UK financial regulator has been studying the nation’s cyber insurance providers, and while the industry as a whole gets a passing grade there are some serious concerns about standards and consistency. The regulator is calling for the industry to convene on terms that are more predictable to insurance purchasers.
After surveying about 40 cyber insurance providers, the Bank of England’s Prudential Regulation Authority found that there is not a great deal of consensus on how risk and loss are calculated in certain common scenarios. There is some tolerance granted for this due to the cyber insurance market still being very young, but UK financial regulators warn that the industry as a whole needs to apply some course correction going forward if it wants to avoid heavier government involvement.
UK cyber insurance market seeks greater stability
Cyber insurance firms are still in something of a grace period given that the product did not even exist at the beginning of some underwriter’s careers, but UK financial regulators are signaling that intervention is on the way if things do not shape up.
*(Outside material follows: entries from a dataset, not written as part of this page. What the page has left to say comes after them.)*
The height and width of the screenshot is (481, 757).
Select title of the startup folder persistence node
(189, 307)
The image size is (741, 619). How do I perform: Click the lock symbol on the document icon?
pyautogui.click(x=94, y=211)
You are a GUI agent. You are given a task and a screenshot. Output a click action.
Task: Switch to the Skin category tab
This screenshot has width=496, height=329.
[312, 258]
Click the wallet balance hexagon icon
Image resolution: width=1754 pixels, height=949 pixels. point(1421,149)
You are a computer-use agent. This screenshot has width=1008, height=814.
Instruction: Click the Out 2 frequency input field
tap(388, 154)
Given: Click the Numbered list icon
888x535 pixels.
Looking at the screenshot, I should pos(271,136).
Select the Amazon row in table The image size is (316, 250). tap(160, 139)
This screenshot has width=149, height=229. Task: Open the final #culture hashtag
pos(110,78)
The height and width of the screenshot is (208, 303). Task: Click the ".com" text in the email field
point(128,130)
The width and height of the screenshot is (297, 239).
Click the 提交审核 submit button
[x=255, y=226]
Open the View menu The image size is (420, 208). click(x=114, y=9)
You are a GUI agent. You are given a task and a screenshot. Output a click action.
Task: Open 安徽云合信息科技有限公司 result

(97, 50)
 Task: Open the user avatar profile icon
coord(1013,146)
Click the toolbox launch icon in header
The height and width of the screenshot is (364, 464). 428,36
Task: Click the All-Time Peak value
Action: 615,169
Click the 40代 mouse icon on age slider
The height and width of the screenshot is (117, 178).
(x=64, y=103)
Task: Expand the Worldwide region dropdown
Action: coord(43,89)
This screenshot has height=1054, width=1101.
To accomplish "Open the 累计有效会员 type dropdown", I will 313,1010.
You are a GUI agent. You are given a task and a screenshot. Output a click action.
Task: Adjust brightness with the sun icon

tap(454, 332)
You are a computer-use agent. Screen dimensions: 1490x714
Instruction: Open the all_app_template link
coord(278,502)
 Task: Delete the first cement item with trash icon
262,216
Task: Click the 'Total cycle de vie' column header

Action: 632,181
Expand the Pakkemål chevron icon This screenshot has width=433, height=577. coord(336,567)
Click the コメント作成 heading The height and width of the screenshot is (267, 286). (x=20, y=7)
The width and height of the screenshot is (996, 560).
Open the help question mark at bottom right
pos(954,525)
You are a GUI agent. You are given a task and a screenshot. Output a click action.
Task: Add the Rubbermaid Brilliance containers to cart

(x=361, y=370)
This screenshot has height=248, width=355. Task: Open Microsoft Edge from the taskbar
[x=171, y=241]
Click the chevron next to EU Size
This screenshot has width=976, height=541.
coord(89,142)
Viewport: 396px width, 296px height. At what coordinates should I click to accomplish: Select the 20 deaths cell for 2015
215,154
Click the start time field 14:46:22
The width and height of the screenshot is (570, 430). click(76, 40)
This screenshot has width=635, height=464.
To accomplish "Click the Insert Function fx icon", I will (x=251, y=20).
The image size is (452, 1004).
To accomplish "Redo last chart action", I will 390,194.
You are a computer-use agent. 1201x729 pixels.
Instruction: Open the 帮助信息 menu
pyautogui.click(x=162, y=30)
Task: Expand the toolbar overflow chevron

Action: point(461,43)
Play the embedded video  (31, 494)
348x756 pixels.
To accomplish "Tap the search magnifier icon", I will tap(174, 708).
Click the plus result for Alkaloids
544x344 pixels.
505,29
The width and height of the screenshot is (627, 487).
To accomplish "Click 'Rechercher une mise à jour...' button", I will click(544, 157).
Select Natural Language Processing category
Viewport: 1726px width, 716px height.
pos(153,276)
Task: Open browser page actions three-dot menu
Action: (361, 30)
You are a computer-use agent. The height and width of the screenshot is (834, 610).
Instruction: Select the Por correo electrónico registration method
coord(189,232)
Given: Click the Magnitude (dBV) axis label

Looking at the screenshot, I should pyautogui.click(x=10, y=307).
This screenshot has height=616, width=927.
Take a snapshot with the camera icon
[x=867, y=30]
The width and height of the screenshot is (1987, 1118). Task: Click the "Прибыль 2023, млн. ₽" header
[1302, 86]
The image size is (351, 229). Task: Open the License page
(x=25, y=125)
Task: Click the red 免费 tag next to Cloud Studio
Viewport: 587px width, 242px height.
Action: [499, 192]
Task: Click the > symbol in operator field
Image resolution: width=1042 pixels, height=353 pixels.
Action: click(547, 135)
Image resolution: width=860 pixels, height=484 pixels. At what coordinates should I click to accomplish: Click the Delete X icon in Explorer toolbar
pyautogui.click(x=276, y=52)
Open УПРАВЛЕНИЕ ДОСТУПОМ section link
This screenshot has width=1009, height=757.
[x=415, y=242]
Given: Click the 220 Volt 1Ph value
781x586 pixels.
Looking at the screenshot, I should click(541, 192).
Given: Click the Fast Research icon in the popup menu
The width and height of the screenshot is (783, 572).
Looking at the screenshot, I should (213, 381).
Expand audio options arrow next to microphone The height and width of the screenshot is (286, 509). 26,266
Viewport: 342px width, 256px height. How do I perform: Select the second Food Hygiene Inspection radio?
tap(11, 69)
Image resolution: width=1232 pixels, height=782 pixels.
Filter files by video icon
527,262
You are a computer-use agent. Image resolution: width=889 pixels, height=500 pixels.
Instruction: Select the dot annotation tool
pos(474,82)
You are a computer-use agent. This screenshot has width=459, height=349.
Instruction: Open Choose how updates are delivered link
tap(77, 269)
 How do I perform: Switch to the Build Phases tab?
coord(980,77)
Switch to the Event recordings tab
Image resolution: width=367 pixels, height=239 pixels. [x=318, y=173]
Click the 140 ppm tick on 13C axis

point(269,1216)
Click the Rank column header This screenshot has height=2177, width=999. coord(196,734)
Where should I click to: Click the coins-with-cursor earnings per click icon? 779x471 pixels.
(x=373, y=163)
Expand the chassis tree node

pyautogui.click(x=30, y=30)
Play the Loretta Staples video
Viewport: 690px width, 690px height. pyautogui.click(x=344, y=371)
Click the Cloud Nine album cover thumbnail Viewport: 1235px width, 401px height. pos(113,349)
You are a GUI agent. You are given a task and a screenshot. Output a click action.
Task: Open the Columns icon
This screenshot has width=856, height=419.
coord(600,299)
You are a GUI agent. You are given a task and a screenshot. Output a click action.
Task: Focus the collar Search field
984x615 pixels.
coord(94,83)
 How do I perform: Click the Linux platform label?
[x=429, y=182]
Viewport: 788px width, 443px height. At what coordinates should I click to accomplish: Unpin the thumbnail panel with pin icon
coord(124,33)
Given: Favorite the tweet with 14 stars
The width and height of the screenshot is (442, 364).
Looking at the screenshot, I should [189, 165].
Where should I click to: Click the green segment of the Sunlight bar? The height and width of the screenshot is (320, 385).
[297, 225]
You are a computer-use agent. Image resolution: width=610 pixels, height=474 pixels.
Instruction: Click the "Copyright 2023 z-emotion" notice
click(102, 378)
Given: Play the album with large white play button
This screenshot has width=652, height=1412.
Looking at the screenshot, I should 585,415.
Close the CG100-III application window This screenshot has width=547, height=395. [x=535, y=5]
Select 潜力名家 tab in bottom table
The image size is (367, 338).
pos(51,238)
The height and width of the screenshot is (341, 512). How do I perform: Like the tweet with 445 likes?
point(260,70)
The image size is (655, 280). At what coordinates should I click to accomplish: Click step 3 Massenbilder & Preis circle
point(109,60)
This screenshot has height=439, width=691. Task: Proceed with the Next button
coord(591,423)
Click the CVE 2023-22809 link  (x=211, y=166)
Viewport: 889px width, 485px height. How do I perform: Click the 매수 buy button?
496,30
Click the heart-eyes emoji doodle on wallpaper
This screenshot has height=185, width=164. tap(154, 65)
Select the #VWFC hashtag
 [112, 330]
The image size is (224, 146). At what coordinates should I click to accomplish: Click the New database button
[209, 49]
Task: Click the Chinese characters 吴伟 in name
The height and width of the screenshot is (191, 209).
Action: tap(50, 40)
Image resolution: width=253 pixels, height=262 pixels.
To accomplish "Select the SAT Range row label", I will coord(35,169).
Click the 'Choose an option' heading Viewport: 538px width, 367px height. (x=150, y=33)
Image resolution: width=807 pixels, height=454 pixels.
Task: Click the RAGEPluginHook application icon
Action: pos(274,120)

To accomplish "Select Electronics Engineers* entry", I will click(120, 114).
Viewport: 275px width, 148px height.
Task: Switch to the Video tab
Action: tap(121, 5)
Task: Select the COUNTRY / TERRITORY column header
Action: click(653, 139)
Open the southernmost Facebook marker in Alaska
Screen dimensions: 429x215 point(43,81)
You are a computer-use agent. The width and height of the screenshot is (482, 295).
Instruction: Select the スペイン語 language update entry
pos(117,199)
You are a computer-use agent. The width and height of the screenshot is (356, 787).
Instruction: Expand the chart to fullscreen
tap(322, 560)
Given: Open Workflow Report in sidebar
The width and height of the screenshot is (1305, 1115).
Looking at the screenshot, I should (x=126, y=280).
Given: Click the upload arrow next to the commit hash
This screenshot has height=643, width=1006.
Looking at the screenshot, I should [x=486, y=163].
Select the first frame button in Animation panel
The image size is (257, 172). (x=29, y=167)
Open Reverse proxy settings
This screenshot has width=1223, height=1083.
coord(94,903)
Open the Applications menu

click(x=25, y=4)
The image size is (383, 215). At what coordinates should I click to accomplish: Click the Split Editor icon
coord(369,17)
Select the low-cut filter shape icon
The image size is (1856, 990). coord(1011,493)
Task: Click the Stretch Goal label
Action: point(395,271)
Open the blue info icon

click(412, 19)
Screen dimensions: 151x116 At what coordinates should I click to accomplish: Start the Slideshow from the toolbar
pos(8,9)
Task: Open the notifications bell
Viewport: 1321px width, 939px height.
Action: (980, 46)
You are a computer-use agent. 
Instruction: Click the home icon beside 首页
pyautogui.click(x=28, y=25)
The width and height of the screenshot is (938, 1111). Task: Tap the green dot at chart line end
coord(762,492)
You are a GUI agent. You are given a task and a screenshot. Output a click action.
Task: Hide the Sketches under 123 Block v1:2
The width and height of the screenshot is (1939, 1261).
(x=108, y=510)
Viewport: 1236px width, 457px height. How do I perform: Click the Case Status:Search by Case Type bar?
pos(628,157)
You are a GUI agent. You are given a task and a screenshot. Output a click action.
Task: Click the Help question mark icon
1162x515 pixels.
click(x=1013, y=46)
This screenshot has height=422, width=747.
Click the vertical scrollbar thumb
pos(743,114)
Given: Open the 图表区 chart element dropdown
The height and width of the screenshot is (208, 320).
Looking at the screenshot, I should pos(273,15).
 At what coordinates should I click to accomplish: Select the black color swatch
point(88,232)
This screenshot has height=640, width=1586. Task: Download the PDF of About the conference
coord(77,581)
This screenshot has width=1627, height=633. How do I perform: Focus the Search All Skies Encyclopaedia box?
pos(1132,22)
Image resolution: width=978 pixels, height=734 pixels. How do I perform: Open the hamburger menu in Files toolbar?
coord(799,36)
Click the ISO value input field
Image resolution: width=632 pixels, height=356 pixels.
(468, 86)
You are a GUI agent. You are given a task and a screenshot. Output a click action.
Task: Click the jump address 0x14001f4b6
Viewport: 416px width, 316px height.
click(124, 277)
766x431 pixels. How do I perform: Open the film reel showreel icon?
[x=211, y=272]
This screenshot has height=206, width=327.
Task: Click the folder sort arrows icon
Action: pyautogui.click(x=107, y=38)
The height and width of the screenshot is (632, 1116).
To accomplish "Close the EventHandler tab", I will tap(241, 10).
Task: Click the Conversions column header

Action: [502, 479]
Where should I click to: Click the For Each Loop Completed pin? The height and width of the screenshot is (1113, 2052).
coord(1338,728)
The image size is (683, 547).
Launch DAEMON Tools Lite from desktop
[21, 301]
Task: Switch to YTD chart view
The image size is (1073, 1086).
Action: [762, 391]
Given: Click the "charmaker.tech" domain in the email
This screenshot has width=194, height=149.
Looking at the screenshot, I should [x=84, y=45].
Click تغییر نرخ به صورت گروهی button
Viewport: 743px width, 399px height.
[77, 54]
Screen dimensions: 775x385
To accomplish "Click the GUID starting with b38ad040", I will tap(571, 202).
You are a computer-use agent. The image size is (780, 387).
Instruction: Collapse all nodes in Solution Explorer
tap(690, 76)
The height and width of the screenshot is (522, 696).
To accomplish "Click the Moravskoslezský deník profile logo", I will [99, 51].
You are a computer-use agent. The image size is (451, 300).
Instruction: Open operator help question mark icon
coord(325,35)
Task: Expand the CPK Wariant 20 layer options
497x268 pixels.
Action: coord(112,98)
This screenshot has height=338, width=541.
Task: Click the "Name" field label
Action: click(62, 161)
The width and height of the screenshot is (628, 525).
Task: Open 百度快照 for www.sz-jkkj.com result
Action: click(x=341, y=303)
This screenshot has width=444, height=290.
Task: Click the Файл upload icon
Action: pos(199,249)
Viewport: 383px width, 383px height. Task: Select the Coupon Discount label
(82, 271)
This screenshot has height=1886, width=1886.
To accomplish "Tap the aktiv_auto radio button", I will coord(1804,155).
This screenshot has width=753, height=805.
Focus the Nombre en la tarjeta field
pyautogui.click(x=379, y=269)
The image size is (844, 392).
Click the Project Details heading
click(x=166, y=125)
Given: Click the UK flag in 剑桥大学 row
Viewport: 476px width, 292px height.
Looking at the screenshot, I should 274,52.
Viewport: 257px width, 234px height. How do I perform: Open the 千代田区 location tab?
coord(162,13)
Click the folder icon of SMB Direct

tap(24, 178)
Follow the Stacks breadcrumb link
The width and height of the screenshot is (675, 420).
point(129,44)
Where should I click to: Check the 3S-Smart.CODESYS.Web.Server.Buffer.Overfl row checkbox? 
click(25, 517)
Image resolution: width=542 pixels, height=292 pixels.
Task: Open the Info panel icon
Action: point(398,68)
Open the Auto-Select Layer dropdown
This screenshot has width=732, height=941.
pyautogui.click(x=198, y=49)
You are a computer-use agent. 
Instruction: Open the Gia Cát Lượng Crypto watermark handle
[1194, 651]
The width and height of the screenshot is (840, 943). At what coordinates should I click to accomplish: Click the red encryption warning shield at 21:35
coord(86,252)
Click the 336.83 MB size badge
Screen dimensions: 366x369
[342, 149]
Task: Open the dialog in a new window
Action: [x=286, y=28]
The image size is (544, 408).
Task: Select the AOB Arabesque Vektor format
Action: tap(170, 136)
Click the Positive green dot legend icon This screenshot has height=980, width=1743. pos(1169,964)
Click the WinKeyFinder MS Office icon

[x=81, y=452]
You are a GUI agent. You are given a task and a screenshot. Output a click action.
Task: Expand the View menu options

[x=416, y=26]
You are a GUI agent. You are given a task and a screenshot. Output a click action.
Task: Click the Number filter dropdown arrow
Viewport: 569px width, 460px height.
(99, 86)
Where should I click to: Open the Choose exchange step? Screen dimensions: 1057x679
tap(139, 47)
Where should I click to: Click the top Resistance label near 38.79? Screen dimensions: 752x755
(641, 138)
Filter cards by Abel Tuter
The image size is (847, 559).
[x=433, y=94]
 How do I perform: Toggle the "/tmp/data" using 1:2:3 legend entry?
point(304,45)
Terms have shifted rapidly in the past two years as cyber crime has gone through the roof during the Covid-19 pandemic, particularly in the realm of ransomware coverage.
Another potential issue is that losses are being mitigated in ways that may not be sustainable in the long term: via the “war exclusions” rules that are under legal debate, and due to a great reliance on related party and third-party reinsurance. Some existing policy language was also called into question by UK financial regulators, with the implication that it might not survive court challenges.
However, it is important to note that the study also only includes a relatively small amount of UK insurers and that it only asks about cyber insurance terms in three specific situations: a ransomware attack, data exfiltration, and a prolonged cloud outage.
UK financial regulator warns of more attention coming if changes are not made
The UK financial regulator asked cyber insurance firms to respond to risk assessment and coverage questions about three hypothetical scenarios: a cloud outage of at least a week, an attack in which customer data is exfiltrated via a database security oversight, and a ransomware attack in which the attacker does not decrypt the files even if the ransom is paid.
Overall, the cyber insurance firms appear to have done well enough to pass these imaginary scenarios, with only a few reporting that they would not be able to maintain the requisite level of solvency after making all required payments. But there was greater variance in their tabulations of risk likelihood and coverage amounts than financial regulators would like to see, particularly in the extended cloud outage scenario.
Policy language that has yet to be tested in courts could also be an issue going forward. The report indicated that some policies were too ambiguous and could be in trouble should they be challenged under contract law.